Reading passage:
Transaction Engine Architecture
In an embodiment, the SQL client protocol module 202 can be configured to host remote connections (e.g., through UDP/TCP) and receive packets (or data structures via shared memory/pipes) from SQL clients 102 to execute SQL transactions. The SQL parser module 204 is configured to receive the SQL transactions from the remote connections, and parses those queries to perform various functions including, for example, validating syntax and semantics validation, determining whether adequate permissions exist to execute the statements, and allocating memory and other resources dedicated to the query. In some cases, a transaction can comprise a single operation such as “SELECT,” “UPDATE,” “INSERT,” and “DELETE,” just to name a few. In other cases, each transaction can comprise a number of such operations affecting multiple objects within a database. In these cases, and as will be discussed further below, the distributed database system 100 enables a coordinated approach that ensures these transactions are consistent and do not result in errors or other corruption that can otherwise be caused by concurrent transactions updating the same portions of a database (e.g., performing writes on a same record or other database object simultaneously).
In an embodiment, an optimizer 206 can be configured to determine a preferred way of executing a given query. To this end, the optimizer 206 can utilize indexes, and table relationships to avoid expensive full-table scans and to utilize portions of the database within memory cache when possible.
As shown, the example TE architecture 200 includes an atom to SQL mapping module 208. The atom to SQL mapping module 208 can be utilized to locate atoms that correspond to portions of the database that are relevant or otherwise affected by a particular transaction being performed. As generally referred to herein, the term “atom” refers to a flexible data object or structure that contains a current version and a number of historical versions for a particular type of database object (e.g., schema, tables, rows, data, blobs, and indexes). Within TE nodes, atoms generally exist in non-persistent memory, such as in an atom cache module, and can be serialized and de-serialized, as appropriate, to facilitate communication of the same between database nodes. As will be discussed further below with regard to
It should be appreciated in light of this disclosure an atom is a chunk of data that can represent a database object, but is operationally distinct from a conventional page in a relational database. For example, atoms are, in a sense, peers within the distributed database system 100 and can coordinate between their instances in each atom cache 210, and during marshalling or un-marshalling by the storage interface 224. In addition to database objects, there are also atoms that represent catalogs, in an embodiment. In this embodiment, a catalog can be utilized by the distributed database system 100 to resolve atoms. In a general sense, catalogs operate as a distributed and self-bootstrapping lookup service. Thus, when a TE node starts up, it needs to get just one atom, generally referred to herein as a catalog. This is a root atom from which all other atoms can be found. Atoms link to other atoms, and form chains or associations that can be used to reconstruct database objects stored in one or more atoms. For example, the root atom can be utilized to reconstruct a table for query purposes by locating a particular table atom. In turn, a table atom can reference other related atoms such as, for example, index atoms, record atoms, and data atoms.

Data for review:
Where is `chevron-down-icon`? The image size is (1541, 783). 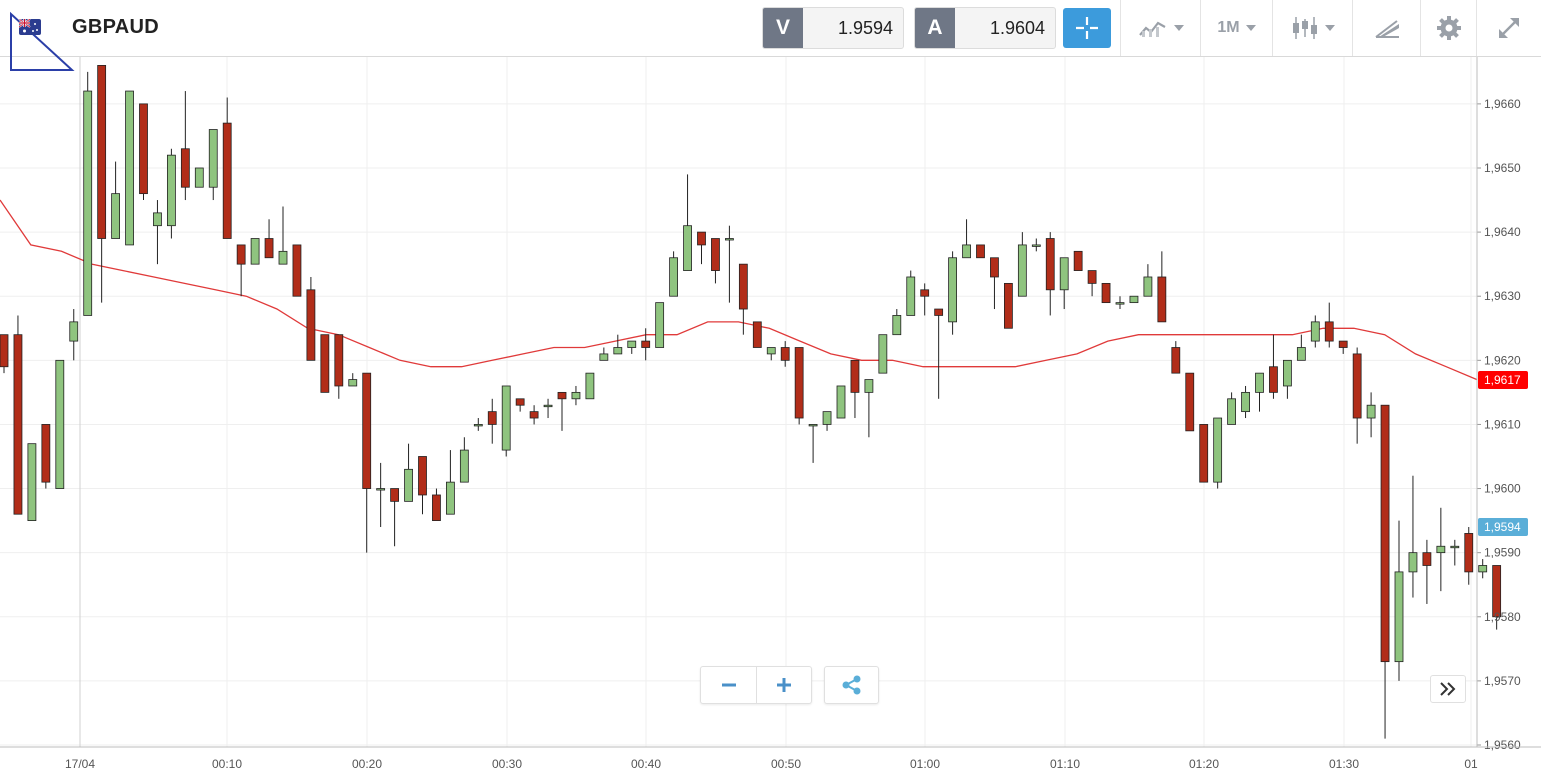 chevron-down-icon is located at coordinates (1330, 28).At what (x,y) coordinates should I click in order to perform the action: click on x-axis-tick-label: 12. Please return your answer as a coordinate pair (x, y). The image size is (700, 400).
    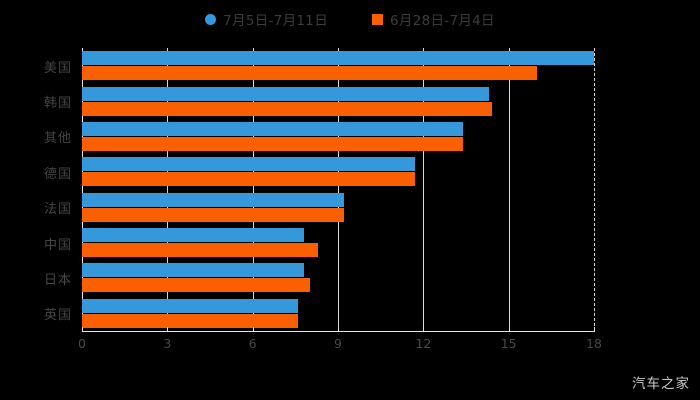
    Looking at the image, I should click on (424, 344).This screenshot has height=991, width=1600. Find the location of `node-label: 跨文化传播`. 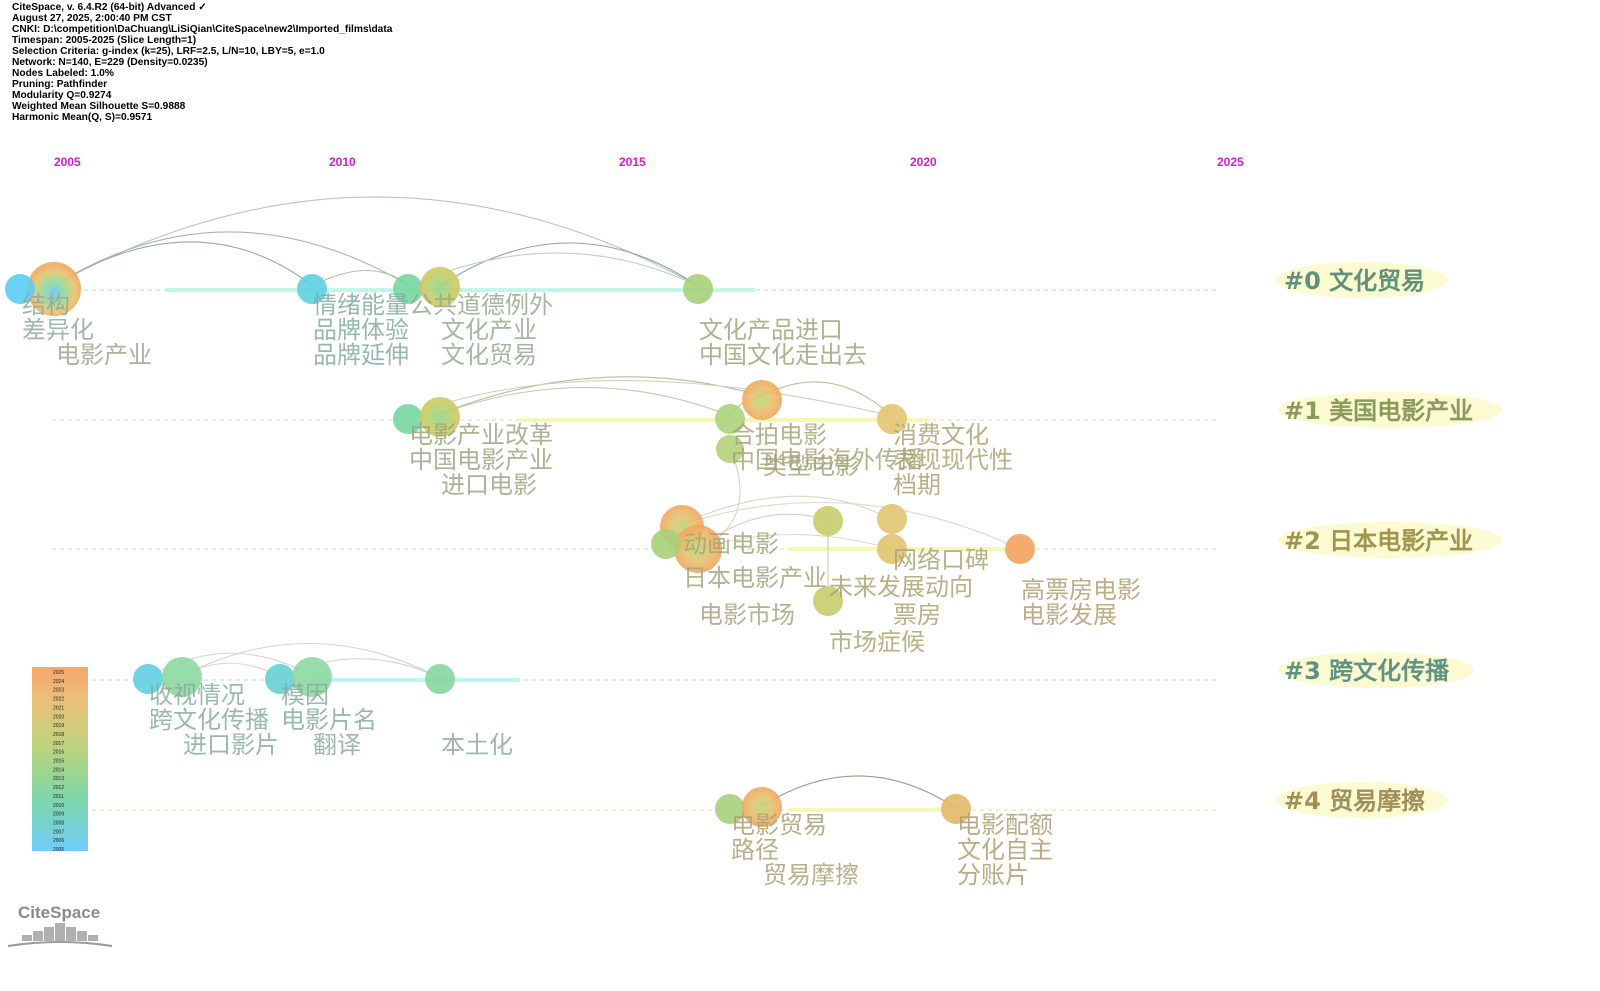

node-label: 跨文化传播 is located at coordinates (209, 720).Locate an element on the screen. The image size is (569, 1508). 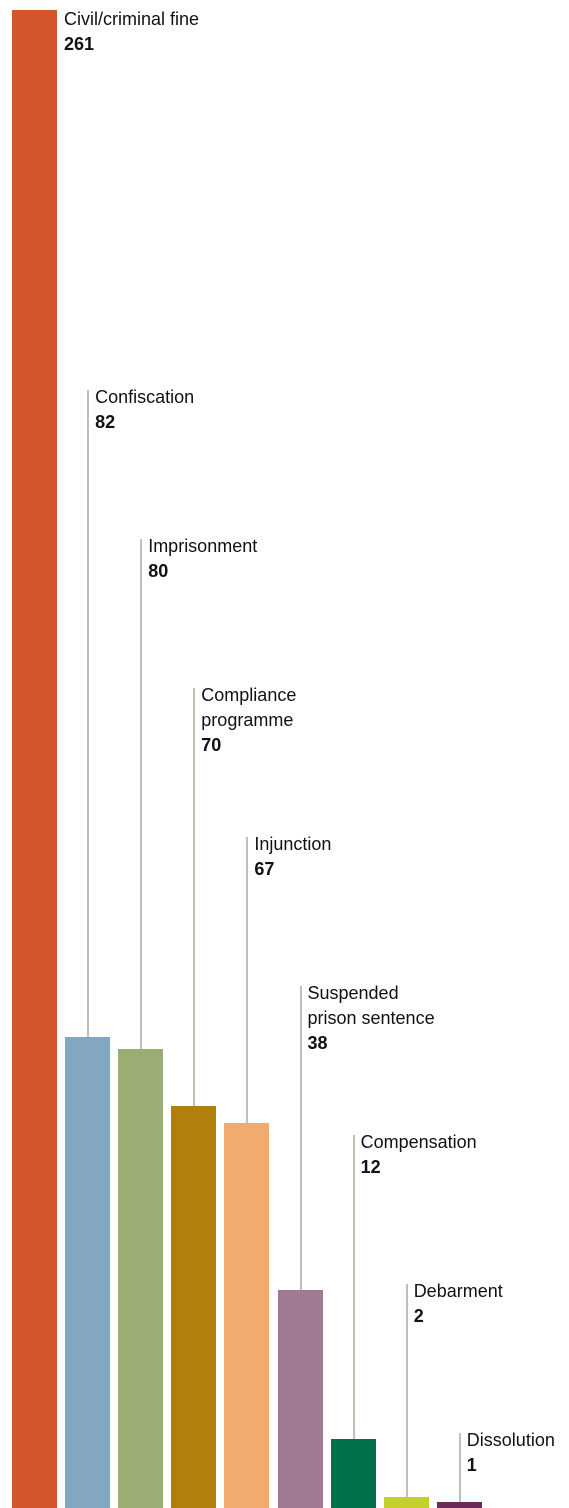
category-label: Compliance programme is located at coordinates (249, 708).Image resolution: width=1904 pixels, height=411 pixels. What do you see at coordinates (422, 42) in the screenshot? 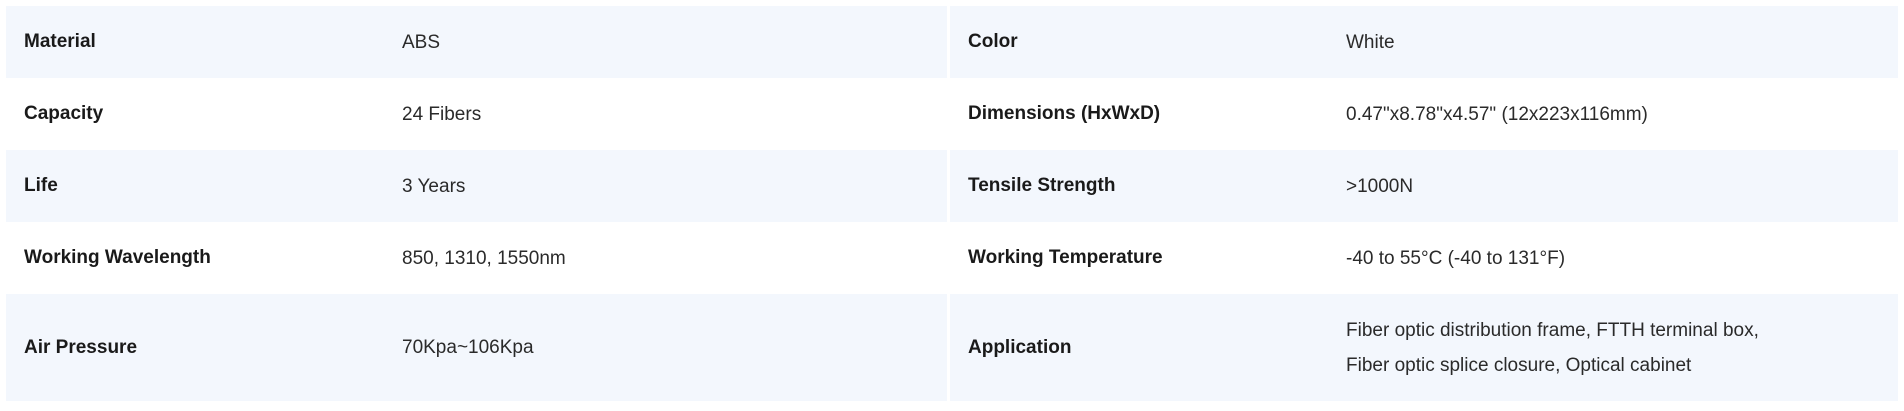
I see `spec-value: ABS` at bounding box center [422, 42].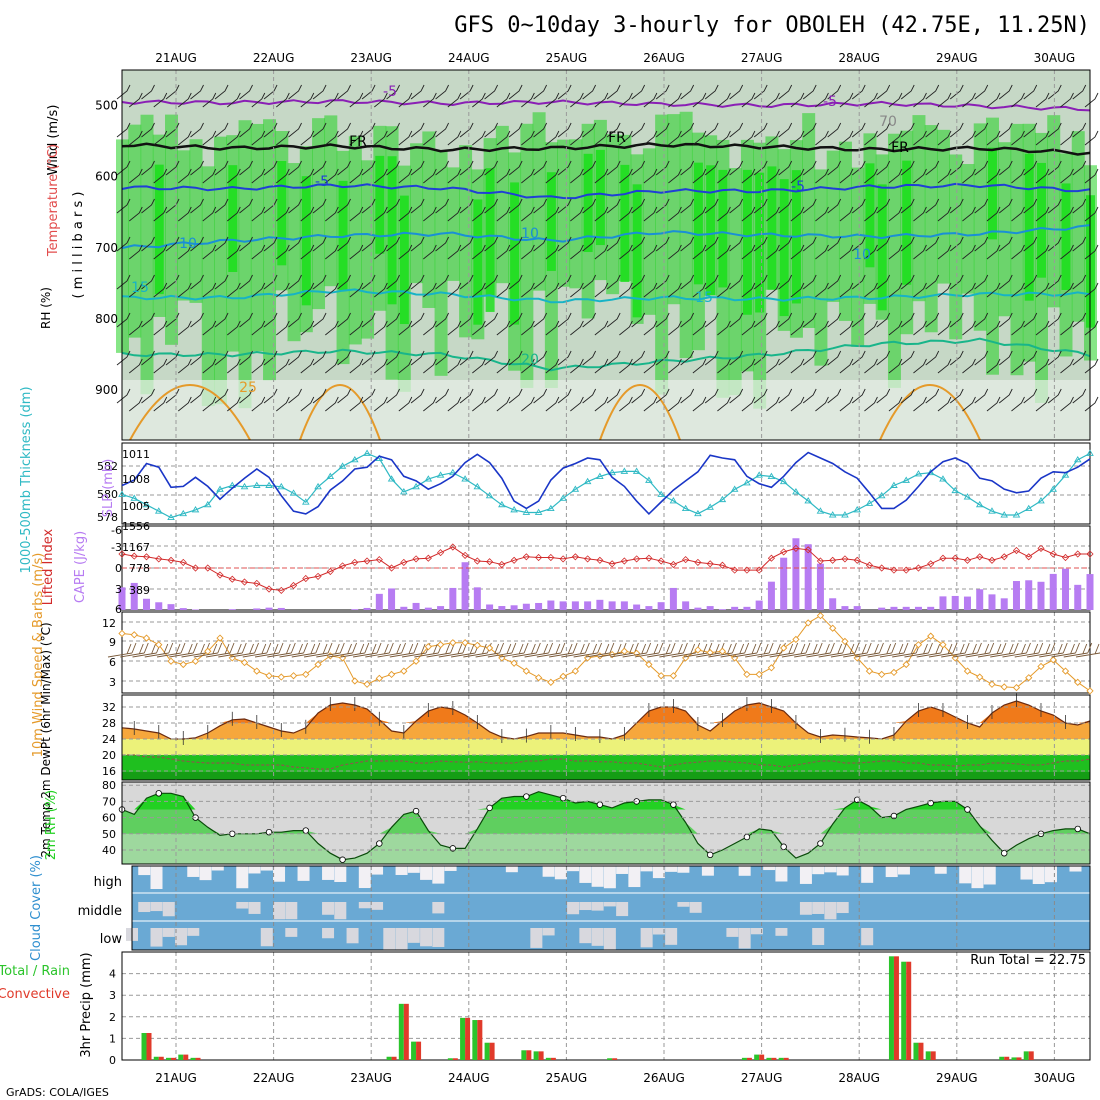 The image size is (1100, 1100). I want to click on isotherm-25-loop, so click(190, 412).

Problem requirements:
Extend the passage on transaction engine architecture, beginning right after its final sentence about table atoms referencing index, record, and data atoms. The items are drawn from a separate source unrelated to the passage on transaction engine architecture.

Result of the exercise:
In an embodiment, a TE node is responsible for mapping SQL content to corresponding atoms. As generally referred to herein, SQL content comprises database objects such as, for example, tables, indexes and records that may be represented within atoms. In this embodiment, a catalog may be utilized to locate the atoms which are needed to perform a given transaction within the distributed database system 100. Likewise, the optimizer 206 can also utilize such mapping to determine atoms that may be immediately available in the atom cache 210.
Although TE nodes are described herein as comprising SQL-specific modules 202-208, such modules can be understood as plug-and-play translation layers that can be replaced with or otherwise augmented by non-SQL modules having a different dialect or programming language. In addition, modules 202-216 can also be adaptable to needs and requirements of other types of TE engines that do not necessarily service SQL requests. The RDFE discussed below with regard to
Continuing with
Still continuing with
Atomicity refers to transactions being completed in a so-called “all or nothing” manner such that if a transaction fails, a database state is left unchanged. Consequently, transactions are indivisible (“atomic”) and fully complete, or fully fail, but never perform partially. This is important in the context of the distributed database system 100, where a transaction not only affects atoms within the atom cache of a given TE node processing the transaction, but all database nodes having a copy of those atoms as well. Note that atom copies are so-called “peers” of an atom as the distributed database system 100 keeps all copies up-to-date (e.g., a database update at one TE node targeting a particular atom gets replicated to all other peer atom instances). As will be discussed below, changes to atoms can be communicated in an asynchronous manner to each database process, with those nodes finalizing updates to their respective atom copies only after the transaction enforcement module 214 of the TE node processing the transaction broadcasts a commit message to all interested database nodes. This also provides consistency, since only valid data is committed to the database when atom updates are finally committed. In addition, isolation is achieved as concurrently executed transactions do not “see” versions of data that are incomplete or otherwise in an intermediate state of change. As discussed further below, durability is provided by SM database nodes, which also receive atom updates during transaction processing by TEs, and finalize those updates to durable storage (e.g., by serializing atoms to a physical storage location) before acknowledging a commit. In accordance with an embodiment, an SM may journal changes before acknowledging a commit, and then serialize atoms to durable storage periodically in batches (e.g., utilizing lazy-write).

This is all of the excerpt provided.